Australian people are living longer and therefore driving longer. In New South Wales, there are certain specific requirements that affect the older driver. There are practical driving assessments and medical assessments for aged drivers.
Aged driving tests for older drivers
- Once you turn 70, if you have a multi-combination licence then you are required to undertake an annual practical driving assessment
- From age 80 you will require a practical driving assessment if you have light-rigid, medium-rigid, heavy-rigid as well as heavy-combination licences
- Once you are 85 you require a practical driving assessment every second year for car and rider licences, unless you elect to switch to a modified licence
Attempts at practical driving assessments are not limited for older drivers, however the assessor will charge you a fee each time. However if you have a Serious Fail, your licence will be cancelled.
Medical tests for older drivers
- From age 75 an annual medical assessment is required regardless of the type of licence held.
With medical tests the Assessment of Fitness to Drive (December 2016) has to be taken into account in accordance with clause 50(1)(c) of the Road Transport (Driver Licensing) Regulation. The Assessment of Fitness to Drive has input from medical professionals and provides guidance on medical conditions such as:
- Neurological, including dementia and seizures
- Sleep disorders
- Substance misuse
- Vision and eye disorders
If you fail your medical then your licence may be varied, suspended or cancelled pursuant to clause 55 of the Road Transport (Driver Licensing) Regulation.

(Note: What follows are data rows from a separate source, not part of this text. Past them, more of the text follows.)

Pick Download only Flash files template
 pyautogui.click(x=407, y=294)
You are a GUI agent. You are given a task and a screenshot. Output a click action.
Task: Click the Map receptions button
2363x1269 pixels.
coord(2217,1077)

The good news is that if you fail either your practical driving assessment or medical assessment you may have a right of appeal.
You may be able to appeal to the Local Court if your licence is cancelled, suspended or refused for failing your practical driving assessment or your medical assessment under section 266(1)(l) of the Road Transport Act and clause 126(b) of the Road Transport (General) Regulation.
You need to appeal within 28 days pursuant to section 267(2)(a) of the Road Transport Act and RTA v Castrodes and Anor  NSW 9990 at . A medical appeal would involve adducing expert evidence.
The Local Court may set aside or vary the decision, dismiss the appeal or make such order as seems just to the Court in the circumstances in accordance with section 268(2) of the Road Transport Act.
Possible orders as a result of lodging an appeal include a new practical driving assessment or a new medical assessment.
Clause 135(1)(b) of the Road Transport (General) Regulation provides that there is no stay, so you cannot drive in the meantime.